◆ Data supplied ◆
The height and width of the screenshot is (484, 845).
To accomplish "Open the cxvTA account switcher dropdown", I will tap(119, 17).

...

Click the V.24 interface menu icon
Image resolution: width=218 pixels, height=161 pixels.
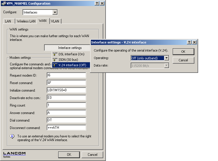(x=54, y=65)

---

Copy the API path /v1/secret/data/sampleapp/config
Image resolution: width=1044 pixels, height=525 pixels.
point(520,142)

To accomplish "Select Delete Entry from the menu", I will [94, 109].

◆ Description of the task ◆
The answer must be every line from the records above that contains the word "will", copied in full.

◆ Finished task ◆
To accomplish "Open the cxvTA account switcher dropdown", I will tap(119, 17).
To accomplish "Select Delete Entry from the menu", I will [94, 109].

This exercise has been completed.